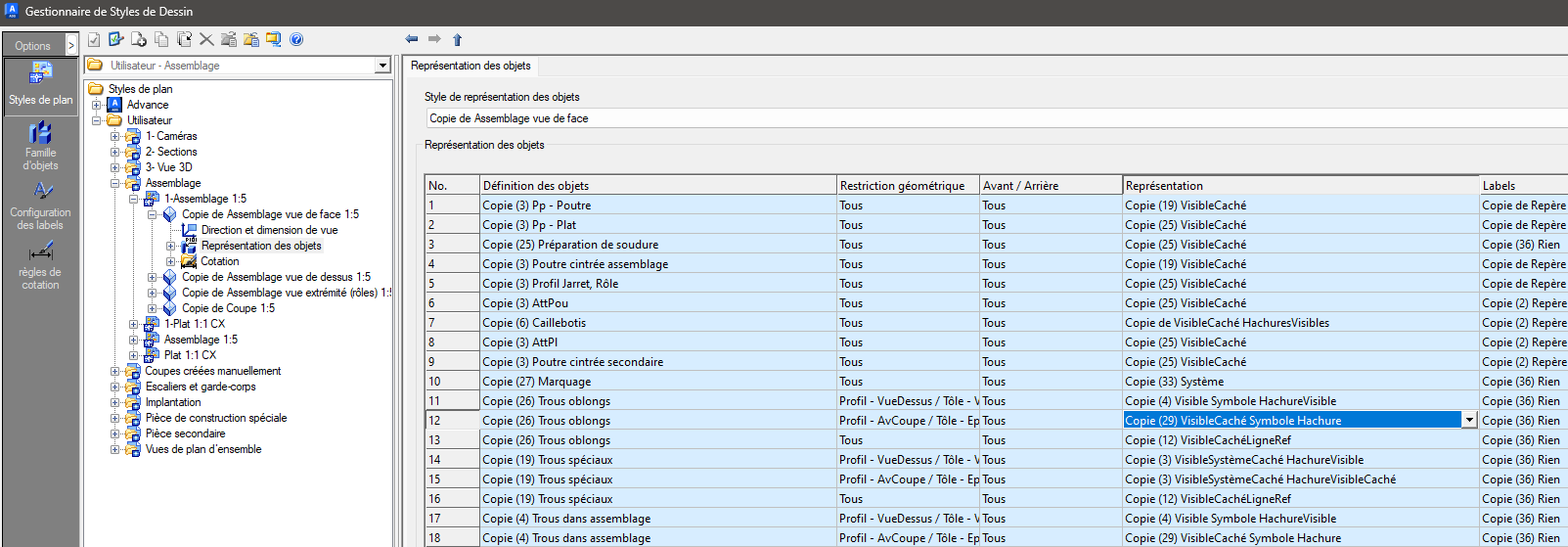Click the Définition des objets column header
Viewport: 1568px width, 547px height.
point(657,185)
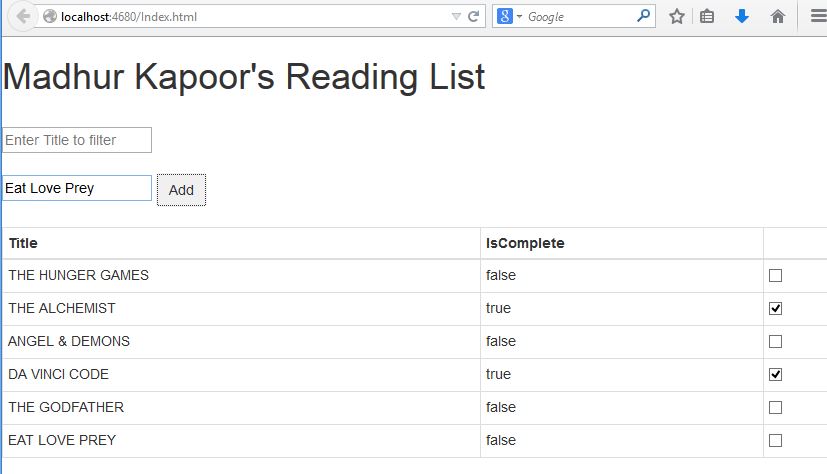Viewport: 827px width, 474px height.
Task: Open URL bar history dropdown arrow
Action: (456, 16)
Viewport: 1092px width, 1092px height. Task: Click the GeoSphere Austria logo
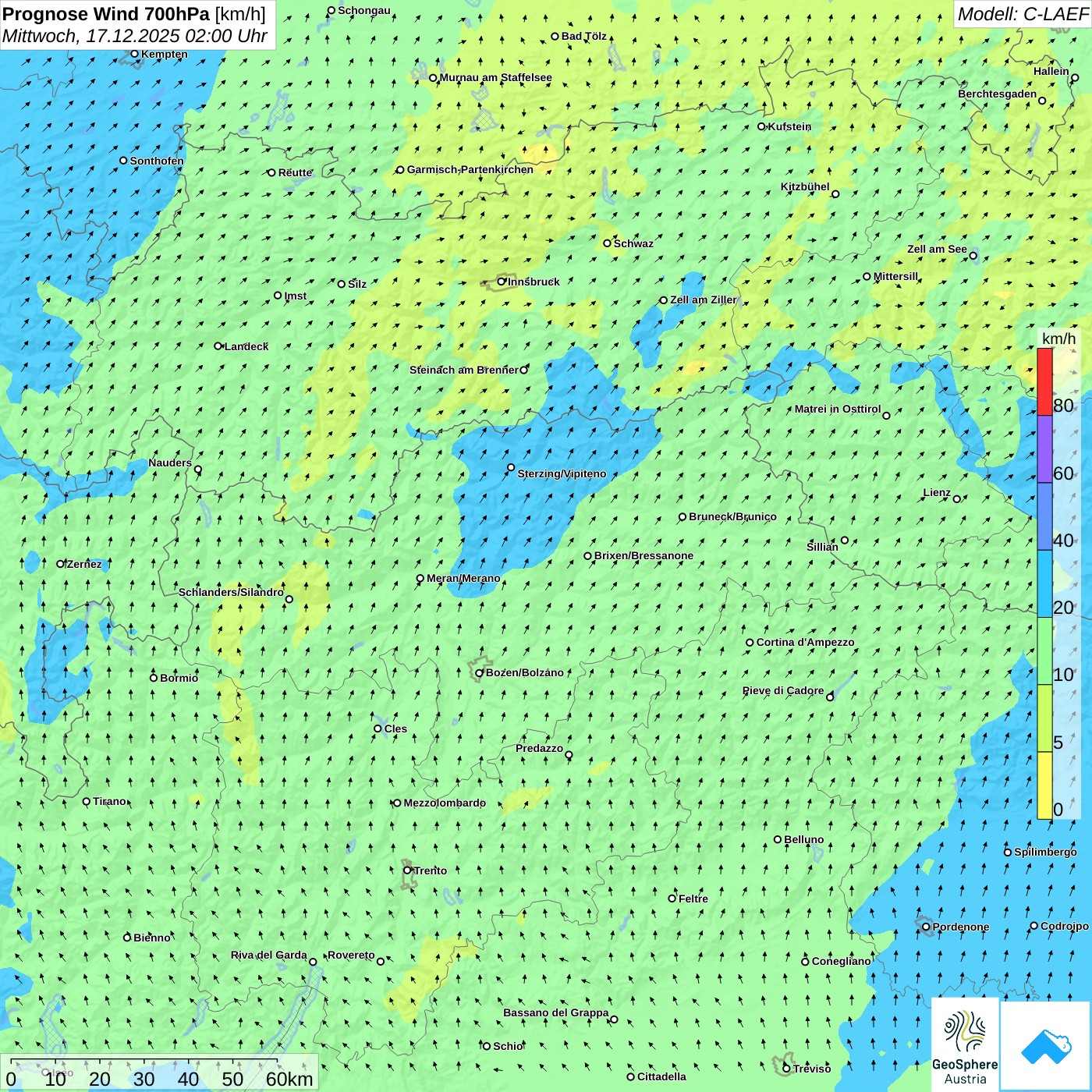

• What is being asked:
Reproduce every line of the records above word for word, leaving out the pictures.

• Worked solution:
Click the Définition des objets column header
Viewport: 1568px width, 547px height.
point(657,185)
Viewport: 827px width, 474px height.
Task: Open URL bar history dropdown arrow
Action: (456, 16)
Viewport: 1092px width, 1092px height. Task: Click the GeoSphere Austria logo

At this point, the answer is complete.